Pixel coordinate grounding data
········

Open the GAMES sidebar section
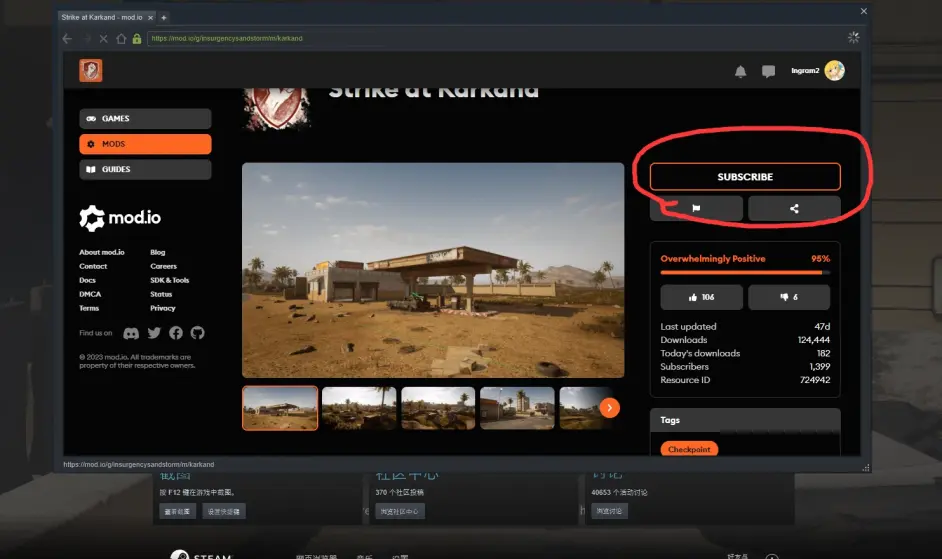Screen dimensions: 942x559 tap(145, 119)
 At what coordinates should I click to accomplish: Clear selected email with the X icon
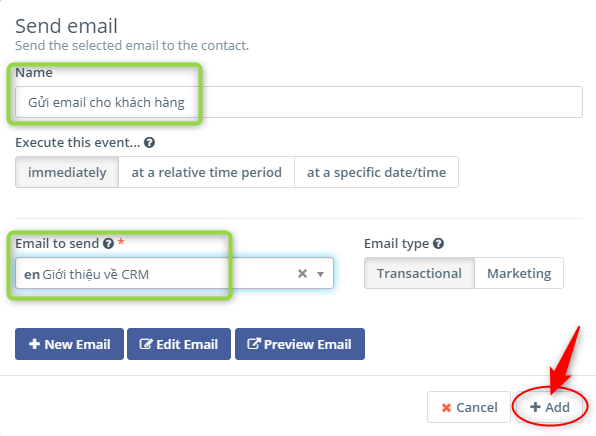pyautogui.click(x=302, y=274)
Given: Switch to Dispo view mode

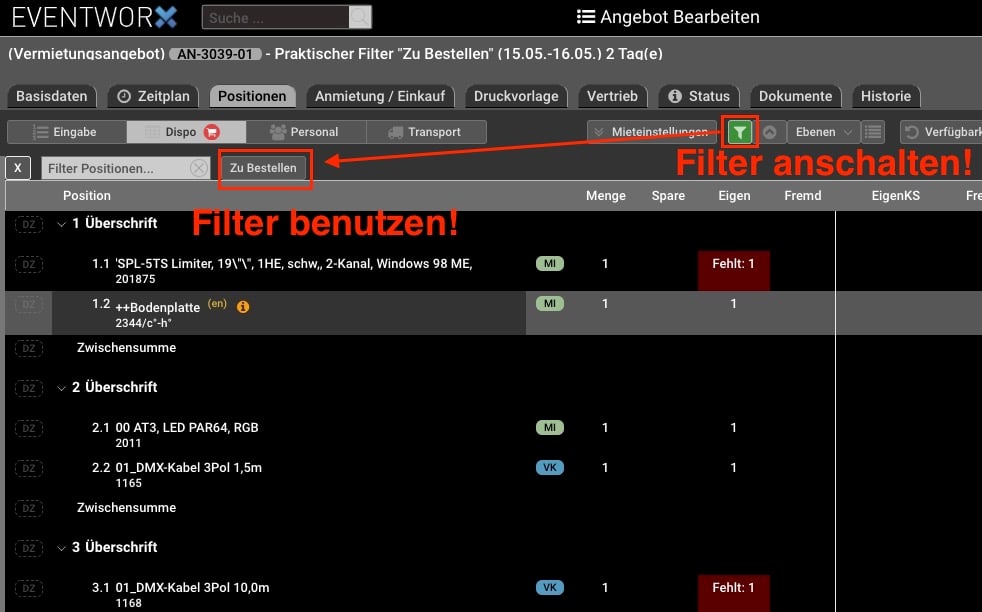Looking at the screenshot, I should pyautogui.click(x=185, y=132).
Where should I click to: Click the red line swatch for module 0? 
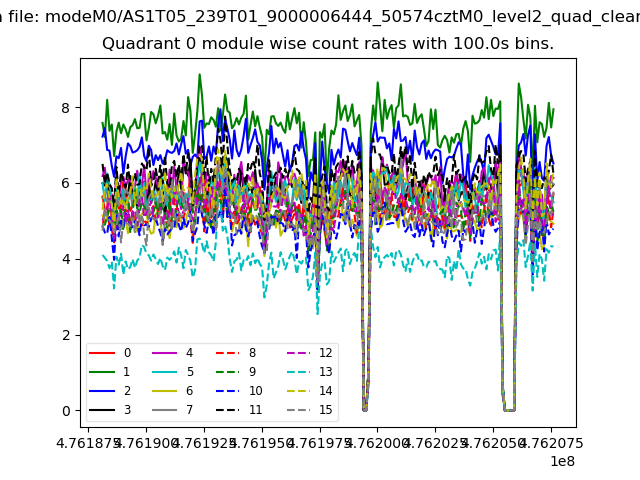(101, 353)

········

# [Required work]
The data needs to be reproduced exactly, please, apart from its pictures.

# [Answer box]
Open the GAMES sidebar section
Screen dimensions: 942x559 tap(145, 119)
 At what coordinates should I click to accomplish: Clear selected email with the X icon
pyautogui.click(x=302, y=274)
Given: Switch to Dispo view mode

Looking at the screenshot, I should pyautogui.click(x=185, y=132).
Where should I click to: Click the red line swatch for module 0? 
(101, 353)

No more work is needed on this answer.